- [Written request] Output the items word for word, starting at the line that contains "Given: Click the" and continuing down through the end of the items. Leave the pictures out of your answer.
======== Excerpted records ========
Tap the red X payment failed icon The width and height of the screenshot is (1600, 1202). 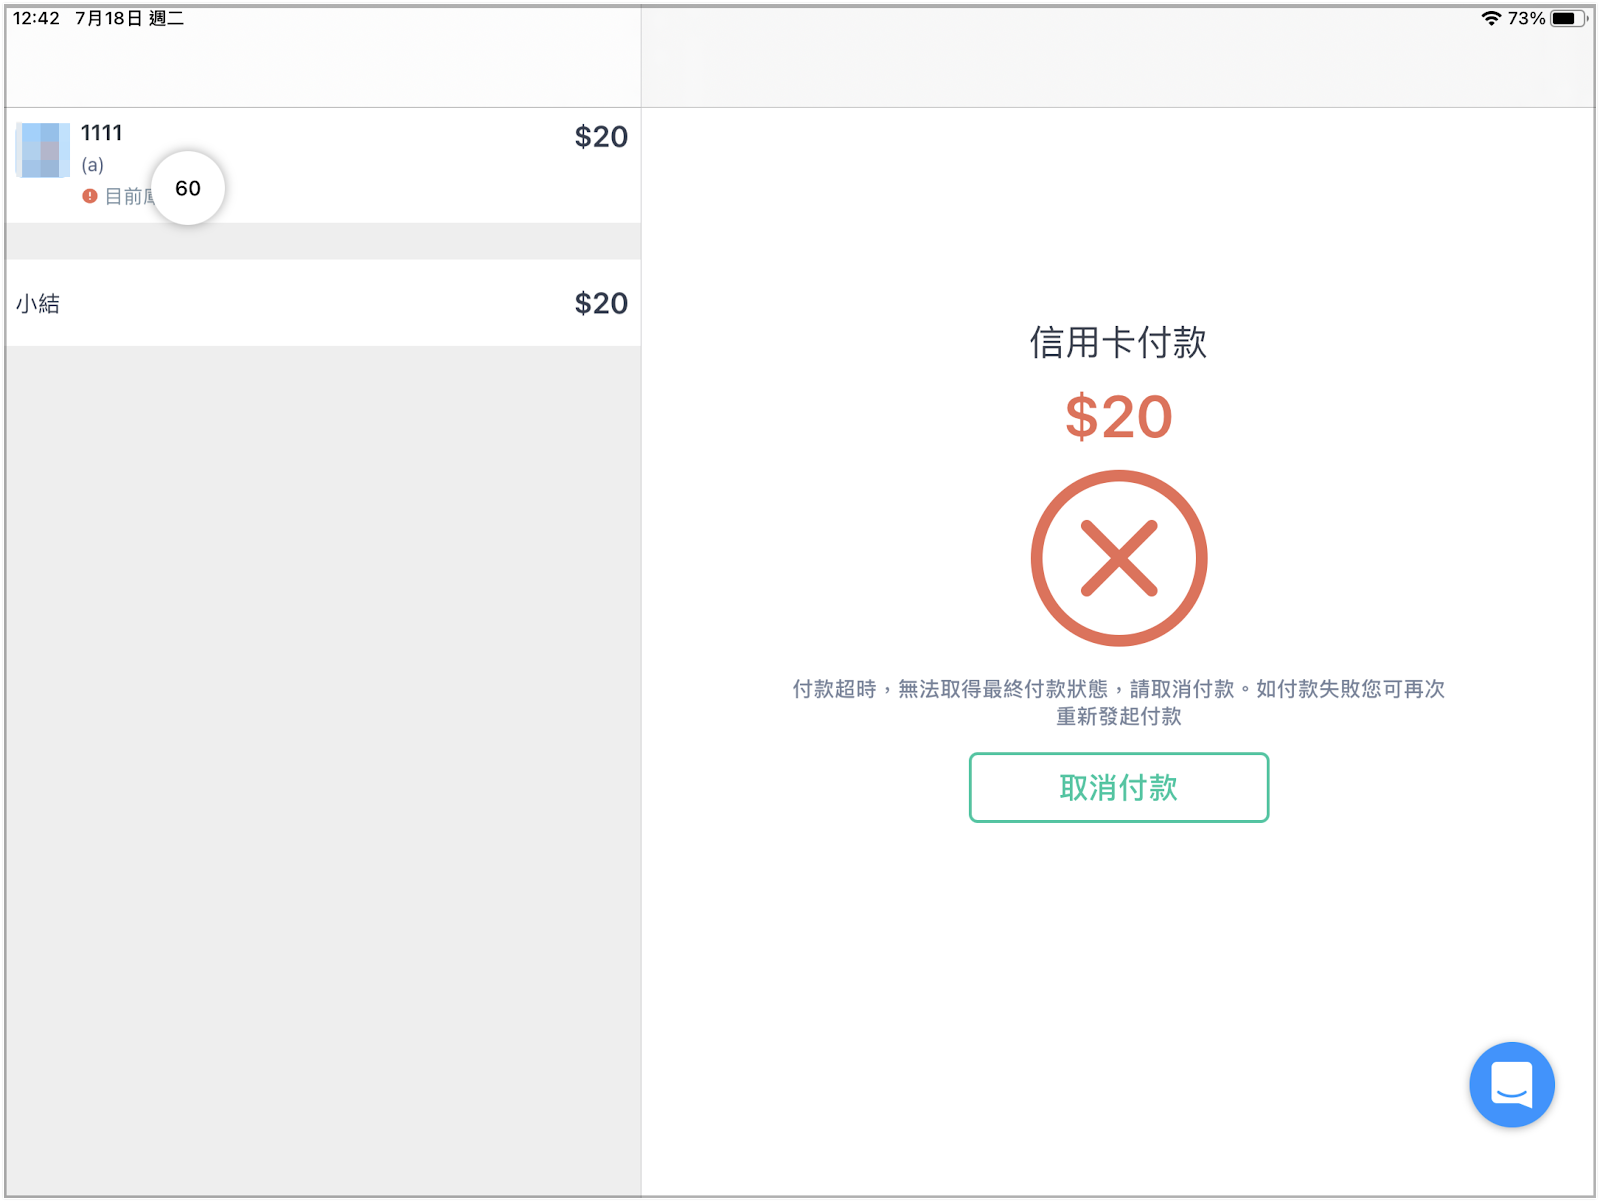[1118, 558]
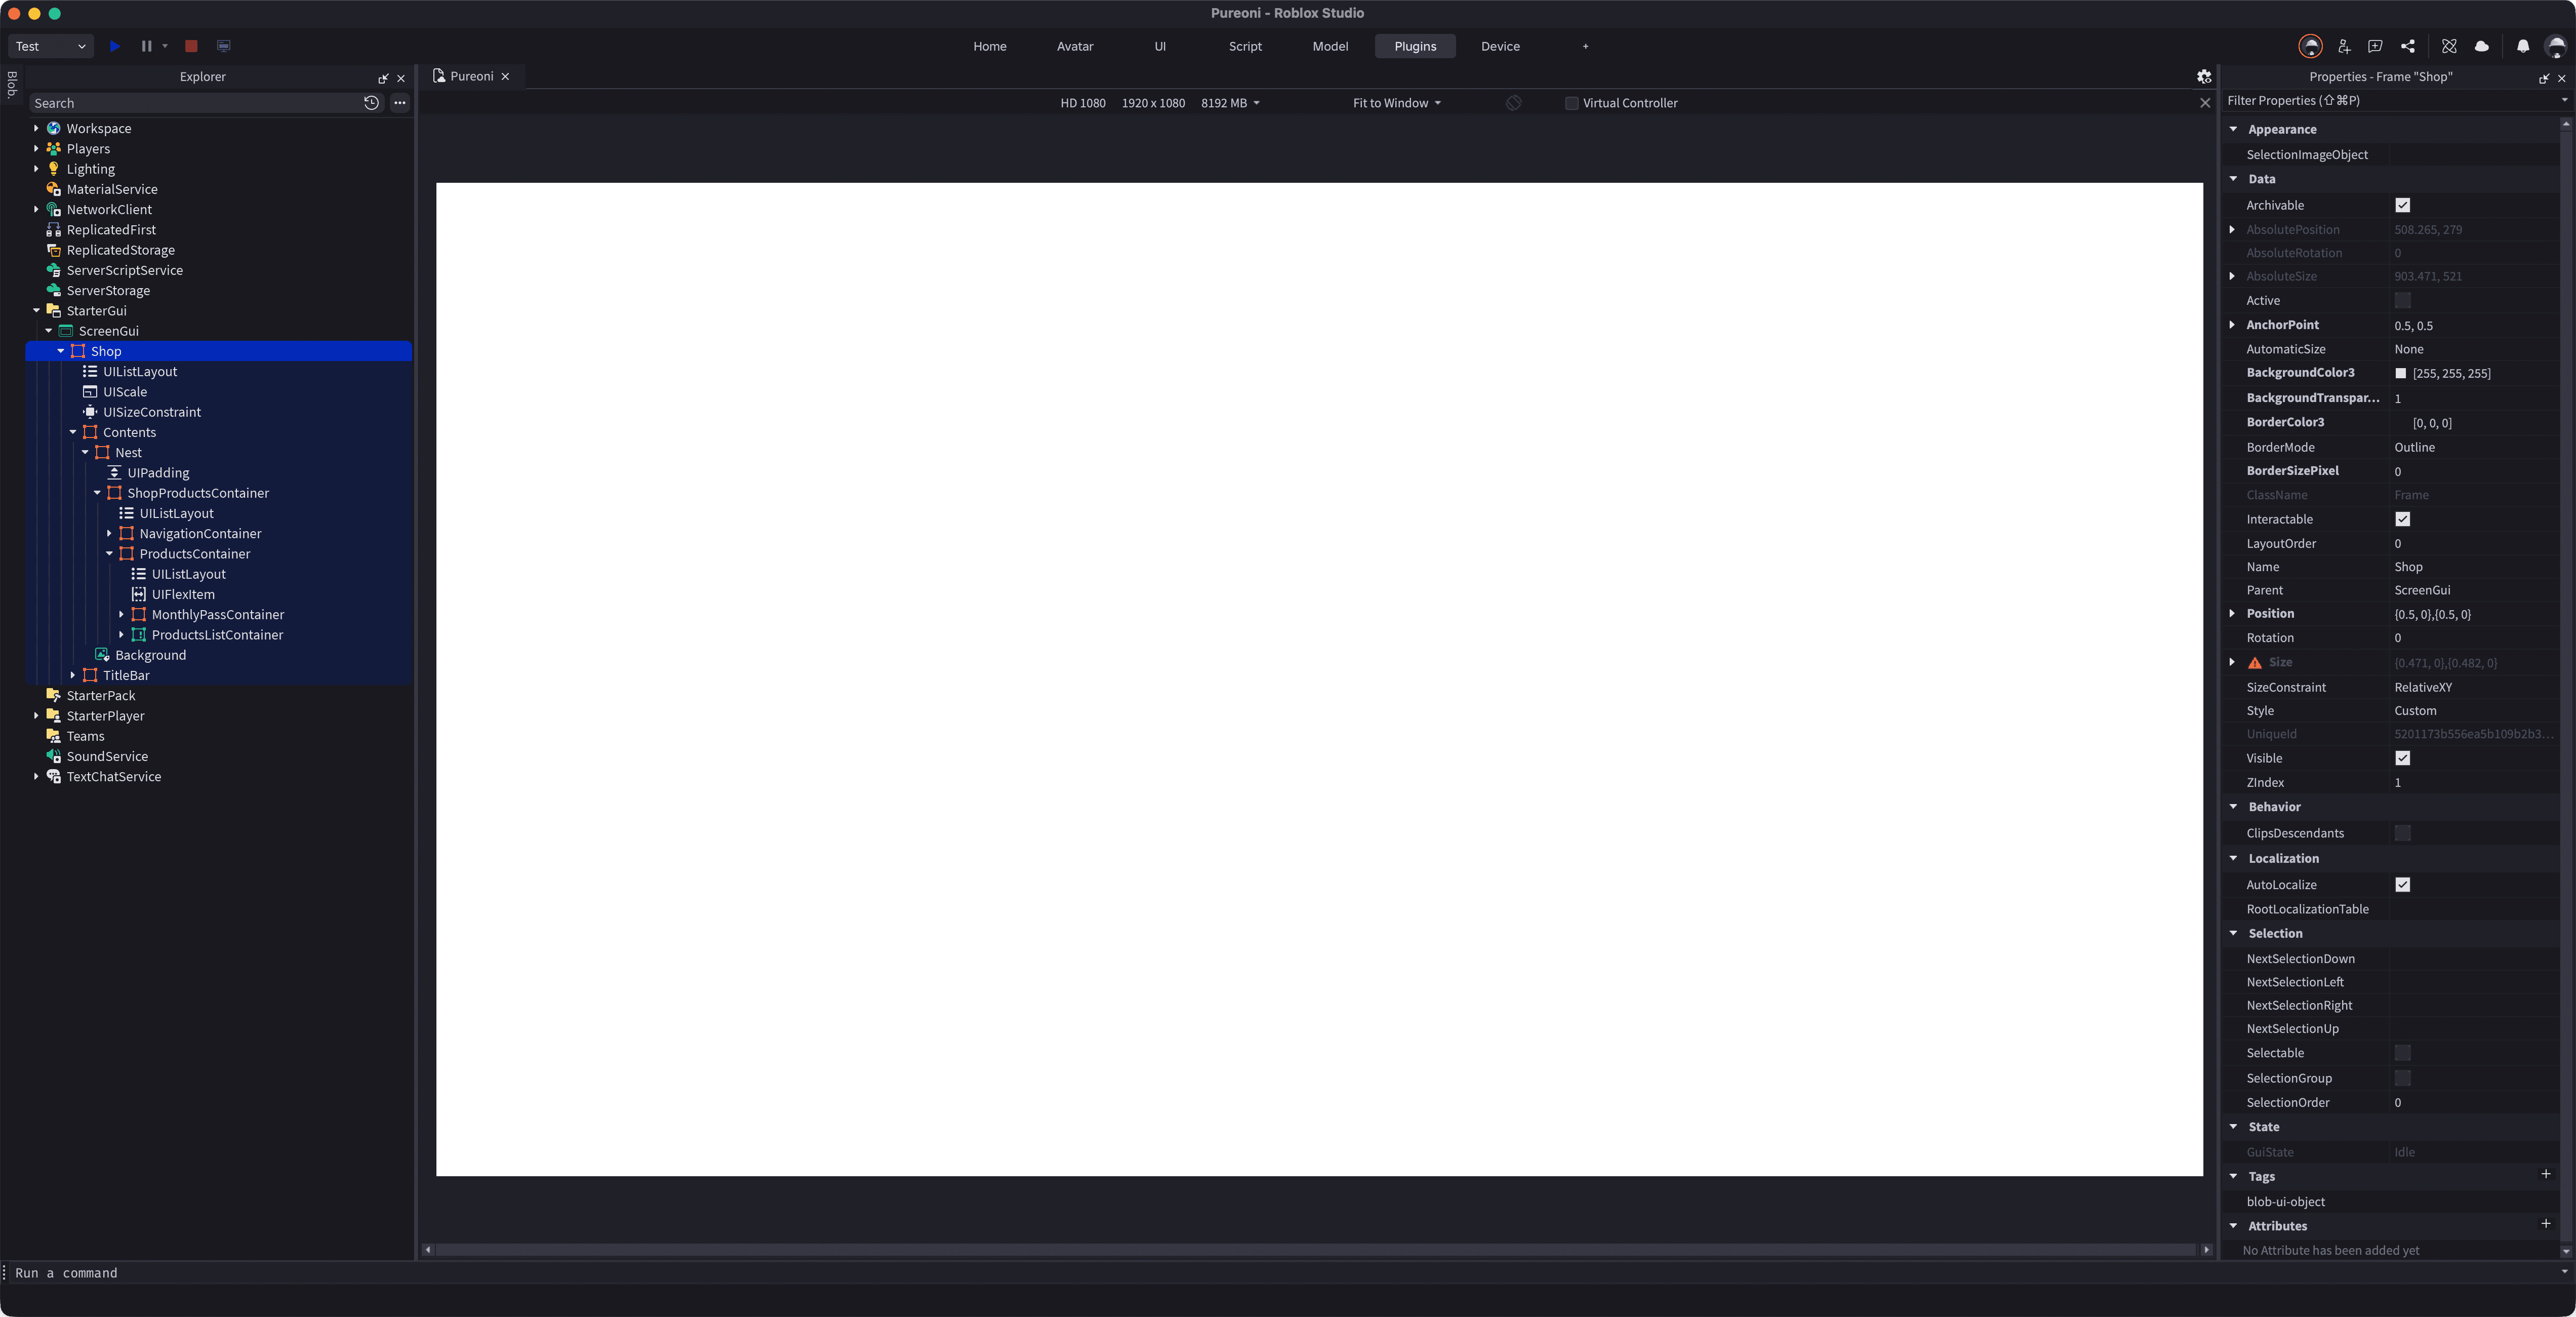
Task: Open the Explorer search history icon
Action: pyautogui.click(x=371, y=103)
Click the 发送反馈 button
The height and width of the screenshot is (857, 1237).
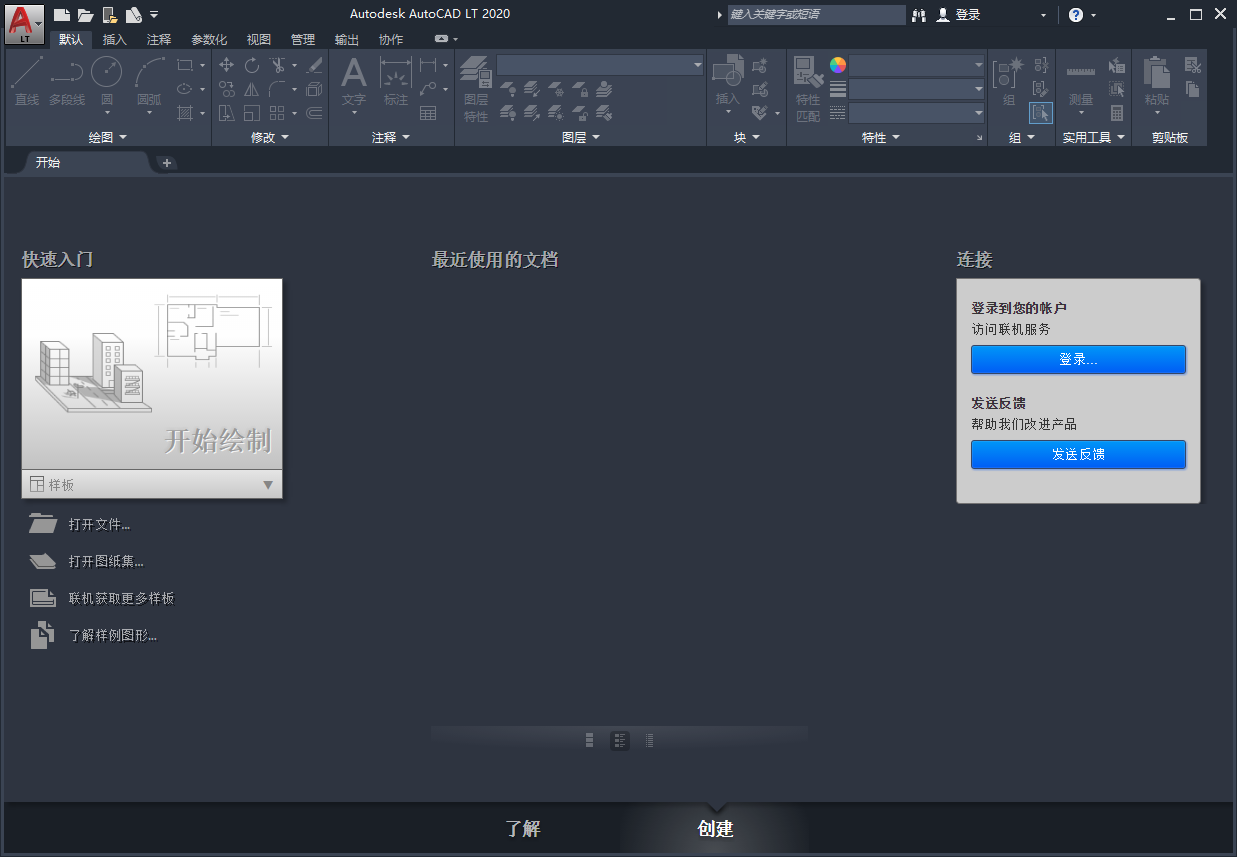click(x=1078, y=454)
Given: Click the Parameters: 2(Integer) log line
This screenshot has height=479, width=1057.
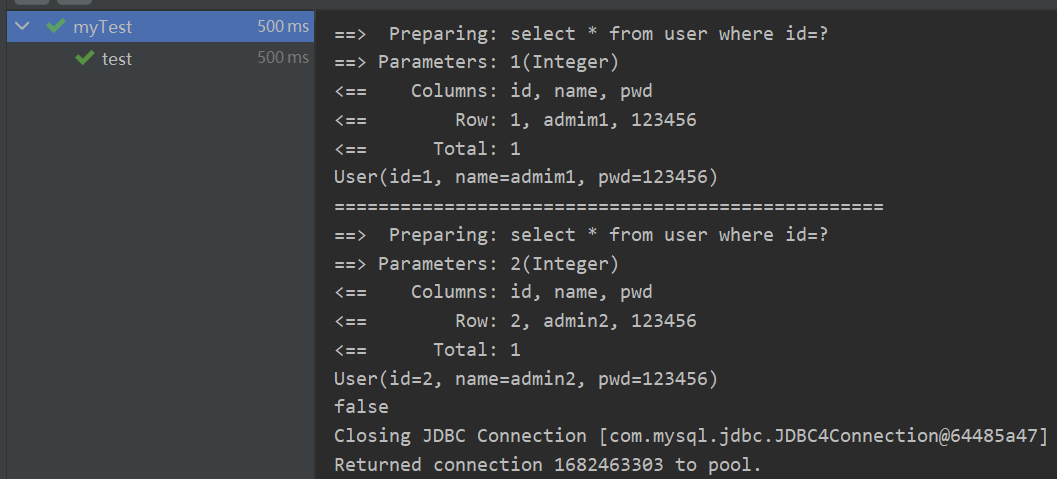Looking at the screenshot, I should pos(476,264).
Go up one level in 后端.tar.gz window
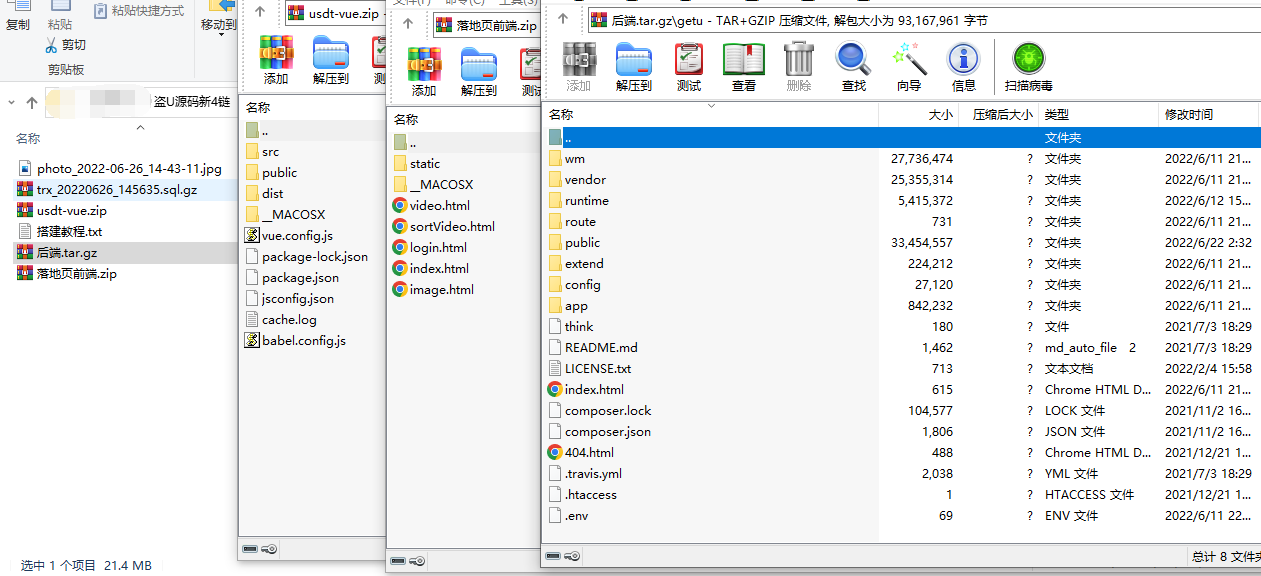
========
- [Answer to this task]
Given: Click the Parameters: 2(Integer) log line
This screenshot has height=479, width=1057.
Looking at the screenshot, I should pos(476,264).
Go up one level in 后端.tar.gz window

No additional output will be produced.